**Task item:**
Rewrite the records from the line containing "has height=407, width=981." through the line containing "coordinates (411, 561).", putting "Find the location of" in place of "Identify the location of" and leaving everything else as it is.

====== Entries shown ======

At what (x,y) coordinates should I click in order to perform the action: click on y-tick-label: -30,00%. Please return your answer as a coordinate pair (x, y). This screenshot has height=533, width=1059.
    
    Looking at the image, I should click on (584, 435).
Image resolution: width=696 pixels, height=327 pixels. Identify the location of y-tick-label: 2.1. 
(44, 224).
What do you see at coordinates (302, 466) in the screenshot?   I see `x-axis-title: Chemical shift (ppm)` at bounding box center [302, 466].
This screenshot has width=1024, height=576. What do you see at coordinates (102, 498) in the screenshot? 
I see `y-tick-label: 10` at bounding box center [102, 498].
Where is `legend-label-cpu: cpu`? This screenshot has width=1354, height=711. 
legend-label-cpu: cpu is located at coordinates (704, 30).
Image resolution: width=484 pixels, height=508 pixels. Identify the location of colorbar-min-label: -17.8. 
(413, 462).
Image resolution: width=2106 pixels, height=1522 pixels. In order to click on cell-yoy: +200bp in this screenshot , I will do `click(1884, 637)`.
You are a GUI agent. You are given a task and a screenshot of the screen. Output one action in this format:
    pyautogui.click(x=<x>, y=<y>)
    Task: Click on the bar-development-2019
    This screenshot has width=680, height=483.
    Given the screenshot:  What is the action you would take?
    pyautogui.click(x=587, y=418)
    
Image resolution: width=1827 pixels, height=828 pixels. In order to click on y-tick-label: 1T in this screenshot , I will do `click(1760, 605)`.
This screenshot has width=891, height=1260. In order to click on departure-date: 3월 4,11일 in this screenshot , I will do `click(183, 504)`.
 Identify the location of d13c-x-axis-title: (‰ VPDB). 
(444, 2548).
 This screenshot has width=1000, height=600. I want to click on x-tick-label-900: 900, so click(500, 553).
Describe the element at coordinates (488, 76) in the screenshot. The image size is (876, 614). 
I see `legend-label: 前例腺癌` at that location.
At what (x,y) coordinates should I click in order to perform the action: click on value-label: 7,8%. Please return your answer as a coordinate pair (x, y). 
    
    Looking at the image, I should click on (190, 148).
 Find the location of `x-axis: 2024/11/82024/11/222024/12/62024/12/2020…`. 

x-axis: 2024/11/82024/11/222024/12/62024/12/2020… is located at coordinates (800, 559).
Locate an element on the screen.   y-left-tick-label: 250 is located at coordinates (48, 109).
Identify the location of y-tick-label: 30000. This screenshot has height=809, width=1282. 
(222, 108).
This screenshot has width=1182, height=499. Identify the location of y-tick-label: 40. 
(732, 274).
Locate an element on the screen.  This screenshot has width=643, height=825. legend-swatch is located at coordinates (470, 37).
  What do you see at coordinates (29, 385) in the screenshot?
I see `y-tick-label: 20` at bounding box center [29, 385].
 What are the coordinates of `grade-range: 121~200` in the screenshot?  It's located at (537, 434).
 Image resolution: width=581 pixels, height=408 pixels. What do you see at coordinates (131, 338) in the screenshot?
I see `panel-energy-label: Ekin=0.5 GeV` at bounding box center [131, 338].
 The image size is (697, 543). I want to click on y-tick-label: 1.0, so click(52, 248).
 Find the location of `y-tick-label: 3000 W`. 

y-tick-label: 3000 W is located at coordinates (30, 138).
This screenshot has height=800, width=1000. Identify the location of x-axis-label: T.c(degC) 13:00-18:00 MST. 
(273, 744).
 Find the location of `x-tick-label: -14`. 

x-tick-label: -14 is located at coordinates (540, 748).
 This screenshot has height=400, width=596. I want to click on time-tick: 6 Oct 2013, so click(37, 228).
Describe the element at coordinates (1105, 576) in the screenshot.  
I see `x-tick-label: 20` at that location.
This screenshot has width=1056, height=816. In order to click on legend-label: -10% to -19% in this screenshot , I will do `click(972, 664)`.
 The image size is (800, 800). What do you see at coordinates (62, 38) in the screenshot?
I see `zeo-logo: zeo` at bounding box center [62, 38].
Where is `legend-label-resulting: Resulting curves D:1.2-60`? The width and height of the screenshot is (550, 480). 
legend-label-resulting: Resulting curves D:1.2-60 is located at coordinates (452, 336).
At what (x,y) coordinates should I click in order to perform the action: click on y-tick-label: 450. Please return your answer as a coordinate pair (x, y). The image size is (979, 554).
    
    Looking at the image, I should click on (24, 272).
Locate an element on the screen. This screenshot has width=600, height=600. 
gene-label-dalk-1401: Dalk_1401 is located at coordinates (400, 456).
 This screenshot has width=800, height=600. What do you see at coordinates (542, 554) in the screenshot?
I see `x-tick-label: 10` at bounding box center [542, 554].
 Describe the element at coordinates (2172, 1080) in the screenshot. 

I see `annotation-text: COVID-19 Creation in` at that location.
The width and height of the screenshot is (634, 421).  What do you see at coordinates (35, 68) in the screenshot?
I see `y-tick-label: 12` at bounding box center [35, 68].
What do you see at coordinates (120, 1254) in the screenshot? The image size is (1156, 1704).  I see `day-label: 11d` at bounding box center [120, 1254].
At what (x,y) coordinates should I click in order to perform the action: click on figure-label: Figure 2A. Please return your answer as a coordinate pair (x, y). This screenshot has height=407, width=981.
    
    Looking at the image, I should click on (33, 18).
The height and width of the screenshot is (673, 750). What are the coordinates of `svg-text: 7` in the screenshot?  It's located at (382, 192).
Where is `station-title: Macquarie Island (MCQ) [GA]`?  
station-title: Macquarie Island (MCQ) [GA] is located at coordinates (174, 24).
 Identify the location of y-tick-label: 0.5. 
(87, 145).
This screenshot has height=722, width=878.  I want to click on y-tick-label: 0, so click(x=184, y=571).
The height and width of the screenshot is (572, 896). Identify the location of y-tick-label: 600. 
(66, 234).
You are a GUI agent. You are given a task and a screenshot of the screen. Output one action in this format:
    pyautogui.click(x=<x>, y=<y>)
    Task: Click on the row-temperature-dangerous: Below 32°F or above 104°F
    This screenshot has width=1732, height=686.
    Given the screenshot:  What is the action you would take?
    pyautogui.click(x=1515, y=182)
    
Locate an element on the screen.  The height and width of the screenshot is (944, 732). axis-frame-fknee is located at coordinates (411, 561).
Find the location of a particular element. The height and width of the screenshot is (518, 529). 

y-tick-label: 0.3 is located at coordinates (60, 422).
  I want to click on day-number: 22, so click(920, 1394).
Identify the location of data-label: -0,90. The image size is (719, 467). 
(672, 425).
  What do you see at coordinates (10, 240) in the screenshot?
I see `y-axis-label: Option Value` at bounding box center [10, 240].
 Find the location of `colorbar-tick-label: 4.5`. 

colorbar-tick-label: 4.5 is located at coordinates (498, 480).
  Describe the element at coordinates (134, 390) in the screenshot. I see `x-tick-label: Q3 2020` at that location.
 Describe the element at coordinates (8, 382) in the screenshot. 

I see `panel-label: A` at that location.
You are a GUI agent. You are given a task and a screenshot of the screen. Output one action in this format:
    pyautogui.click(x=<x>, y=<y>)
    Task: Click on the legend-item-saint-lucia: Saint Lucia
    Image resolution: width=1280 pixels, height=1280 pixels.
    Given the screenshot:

======

**Response to the exercise:**
At what (x,y) coordinates should I click in order to perform the action: click on figure-label: Figure 2A. Please return your answer as a coordinate pair (x, y). This screenshot has height=407, width=981.
    
    Looking at the image, I should click on (33, 18).
The height and width of the screenshot is (673, 750). What are the coordinates of `svg-text: 7` in the screenshot?  It's located at (382, 192).
Where is `station-title: Macquarie Island (MCQ) [GA]`?  
station-title: Macquarie Island (MCQ) [GA] is located at coordinates (174, 24).
 Find the location of y-tick-label: 0.5. 
(87, 145).
This screenshot has height=722, width=878.  I want to click on y-tick-label: 0, so click(x=184, y=571).
The height and width of the screenshot is (572, 896). Find the location of y-tick-label: 600. 
(66, 234).
You are a GUI agent. You are given a task and a screenshot of the screen. Output one action in this format:
    pyautogui.click(x=<x>, y=<y>)
    Task: Click on the row-temperature-dangerous: Below 32°F or above 104°F
    This screenshot has width=1732, height=686.
    Given the screenshot:  What is the action you would take?
    pyautogui.click(x=1515, y=182)
    
Locate an element on the screen.  The height and width of the screenshot is (944, 732). axis-frame-fknee is located at coordinates (411, 561).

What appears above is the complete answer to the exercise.